Inoue Kosuke, Sakamaki Kentaro, Komukai Sho, Ito Yuri, Goto Atsushi, Shinozaki Tomohiro
Department of Social Epidemiology, Graduate School of Medicine, Kyoto University.
Hakubi Center for Advanced Research, Kyoto University.
J Epidemiol. 2025 Jan 5;35(1):3-10. doi: 10.2188/jea.JE20240082. Epub 2024 Nov 30.

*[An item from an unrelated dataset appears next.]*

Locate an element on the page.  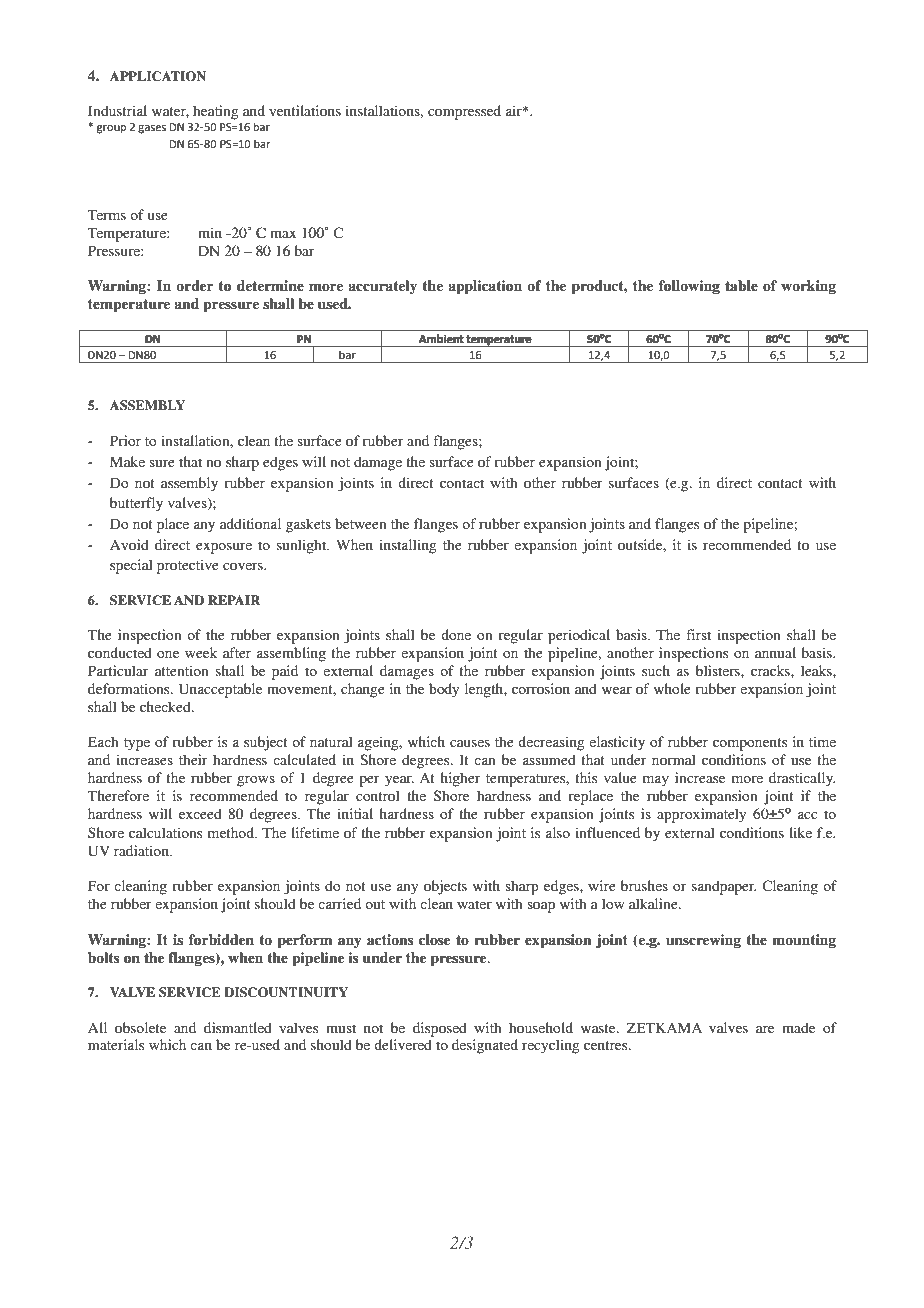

In observational studies, identifying and adjusting for a sufficient set of confounders is crucial for accurately estimating the causal effect of the exposure on the outcome. Even in studies with large sample sizes, which typically benefit from small variances in estimates, there is a risk of producing estimates that are precisely inaccurate if the study suffers from systematic errors or biases, including confounding bias. To date, several approaches have been developed for selecting confounders. In this article, we first summarize the epidemiological and statistical approaches to identifying a sufficient set of confounders. Particularly, we introduce the modified disjunctive cause criterion as one of the most useful approaches, which involves controlling for any pre-exposure covariate that affects the exposure, outcome, or both. It then excludes instrumental variables but includes proxies for the shared common cause of exposure and outcome. Statistical confounder selection is also useful when dealing with a large number of covariates, even in studies with small sample sizes. After introducing several approaches, we discuss some pitfalls and considerations in confounder selection, such as the adjustment for instrumental variables, intermediate variables, and baseline outcome variables. Lastly, as it is often difficult to comprehensively measure key confounders, we introduce two statistics, E-value and robustness value, for assessing sensitivity to unmeasured confounders. Illustrated examples are provided using the National Health and Nutritional Examination Survey Epidemiologic Follow-up Study. Integrating these principles and approaches will enhance our understanding of confounder selection and facilitate better reporting and interpretation of future epidemiological studies.
在观察性研究中,识别并调整一组合适的混杂因素对于准确估计暴露因素对结局的因果效应至关重要。即使在样本量较大的研究中(这类研究通常受益于估计值的小方差),如果研究存在系统误差或偏差(包括混杂偏倚),仍有可能得出精确但不准确的估计值。迄今为止,已经开发了几种选择混杂因素的方法。在本文中,我们首先总结识别一组合适混杂因素的流行病学和统计学方法。特别地,我们介绍修正的析取病因标准,它是最有用的方法之一,涉及控制任何影响暴露因素、结局或两者的暴露前协变量。然后它排除工具变量,但包括暴露因素和结局的共同原因的替代变量。在处理大量协变量时,即使是在小样本量的研究中,统计混杂因素选择也很有用。在介绍了几种方法之后,我们讨论混杂因素选择中的一些陷阱和注意事项,例如对工具变量、中间变量和基线结局变量的调整。最后,由于通常难以全面测量关键混杂因素,我们引入两个统计量,E值和稳健性值,用于评估对未测量混杂因素的敏感性。使用国家健康与营养检查调查流行病学随访研究提供了示例说明。整合这些原则和方法将增进我们对混杂因素选择的理解,并有助于更好地报告和解释未来的流行病学研究。